Los niños judíos que viven hiper protegidos -escoltados por adultos armados hasta las pestañas en sus intinerarios escolares- por el temor, no infundado, de sufrir un atentado, como estos de la foto, tomada en la zona árabe de Jerusalén, invadida por nuevos colonos judíos; 

los niños de los territorios ocupado de Cisjordania, que viven con el mismo temor, igualmente fundado, de ser víctimas de un ataque israelí que arrase sus casas, sus pueblos, su familia y a ellos mismos.  

Niños y familias palestinas que ofrecen al visitante lo poco que poseen con una alegría que nadie sabe de dónde sacan;

 

que viven en viviendas precarias, privados de servicios que cualquiera consideramos básicos, como ésta de Rahat;  

y aún peores, como estas chabolas beduinas, porque los beduinos ocupan en Israel un lugar inferior en la escala social, amenazados de perder sus tierras y sus escasas pertenencias. 

frente a las viviendas-bunquer judías próximas a la franja de Gaza, de donde proceden los misiles que hieren a los niños de Sderot; 

Los niños son niños en cualquier parte del mundo que hayan ido a nacer. Y lo que quieren es jugar, como estos niños de un parque cercano a la Knesset, el Parlamento, en Jerusalén.

Y observar lo que ocurre alrededor, como éstos de Kalandia

 

 O estos, de Rahat;

Niños que miran con curiosidad y recelo a los desconocidos 

como estos de Hebrón,

niñas que se sueñan princesas, en un lugar tan amenazado como la misma Hebrón, cuyos habitantes se precian de haber nacido en la ciudad más antigua del mundo permanenentemente habitada.


y se entretienen como en cualquier parte del mundo; como estos de uno de los campos de refugiados cercanos a Kalandia.

 

Pero incluso en la miseria y el abandono hay categorías; hay niños obligados a trabajar como adultos, como este pastor de Cave Village;

 y estos otros en mitad de la nada, cerca del desierto del Negev.

Niños que sueñan con huir de su realidad asidos a un ramillete de globos, saltando los muros que Israel construye para protegerse y para aislarse , 

Niñas que han nacido en un campo de refugiados, como sus padres, y te interrogan con la mirada,

Niñas en cuya sonrisa se lee la determinación de los supervivientes; 

 

y otras que reclaman tu atención, tu interés. Que te piden que no les olvides, que te dicen que quieren ser como eres tú: libre. 

De entre todas ellas traigo a este tercer reto la mirada de estas dos niñas que nos contemplan en blanco y negro en la cabecera. La foto fue tomada en el paso de Kalandia. 
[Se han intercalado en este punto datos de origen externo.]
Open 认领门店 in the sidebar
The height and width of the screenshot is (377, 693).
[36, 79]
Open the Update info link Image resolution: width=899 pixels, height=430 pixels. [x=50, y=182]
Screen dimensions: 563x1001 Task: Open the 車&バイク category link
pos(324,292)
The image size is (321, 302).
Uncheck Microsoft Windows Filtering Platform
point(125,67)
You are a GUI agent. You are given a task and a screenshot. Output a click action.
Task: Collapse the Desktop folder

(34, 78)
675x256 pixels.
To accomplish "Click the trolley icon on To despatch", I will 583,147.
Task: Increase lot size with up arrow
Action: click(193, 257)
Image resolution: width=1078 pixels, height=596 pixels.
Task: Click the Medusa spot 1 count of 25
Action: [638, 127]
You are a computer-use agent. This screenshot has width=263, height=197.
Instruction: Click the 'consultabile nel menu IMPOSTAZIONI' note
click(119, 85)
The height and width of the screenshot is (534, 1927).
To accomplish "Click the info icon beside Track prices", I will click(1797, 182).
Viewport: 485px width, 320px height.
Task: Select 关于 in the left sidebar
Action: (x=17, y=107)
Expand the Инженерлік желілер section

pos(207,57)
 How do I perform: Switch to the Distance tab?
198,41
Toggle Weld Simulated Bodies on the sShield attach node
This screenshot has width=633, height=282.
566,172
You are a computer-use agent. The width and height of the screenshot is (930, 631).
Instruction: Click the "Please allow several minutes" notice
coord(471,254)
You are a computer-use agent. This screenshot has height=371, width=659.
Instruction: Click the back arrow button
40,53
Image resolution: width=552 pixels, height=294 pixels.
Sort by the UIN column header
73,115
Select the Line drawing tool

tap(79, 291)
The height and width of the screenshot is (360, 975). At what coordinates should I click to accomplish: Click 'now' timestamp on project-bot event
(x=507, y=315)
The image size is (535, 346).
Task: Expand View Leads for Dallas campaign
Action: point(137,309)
Paso es un término eufemístico para referirse a las fronteras interiores que Israel ha colocado en los accesos a los pueblos palestinos. Verjas de hierro que se abren administradas al buen tuntún, con el propósito declarado de controlar el acceso de los palestinos a Israel -de los palestinos que logran autorización-; en realidad, una forma más de humillar a unos habitantes humillados desde su nacimiento. Las cancelas se abren y cierran a discreción y los palestinos se ven obligados a permanecer horas constreñidos en esos pasillos metálicos, a la espera de que se abra la cancela que les permita ir a trabajar, a comprar, a estudiar o a ver a sus familiares. Eso, los afortunados. Los hay que no logran el permiso para salir de los territorios ocupados. Los hay, también menores, niños incluso, que son apresados y encerrados en cárceles durante meses, años, a la espera de juicio. 

Pues allí, en el paso de Kalandia fueron tomadas esas fotos. Una mujer joven con tres niñas, dos de ellas gemelas, hacían cola para atravesar la frontera. Una de las gemelas en brazos de la mujer, la otra, en brazos de una niña que a duras penas tendría los diez años. Todas ellas con el semblante de un cansancio más largo y antiguo que la espera. Me sorprendió que las niñas no lloraran en el tiempo que coincidimos con ellas ¿Puedo hacerles unas fotos?, pregunté. La mujer asintió y posó, con amabilidad y paciencia. Luego, las niñas. Ahí están, con esos ojos que miran a un mundo que, probablemente, no comprendan. Ese mundo que se empeña en negarles el futuro.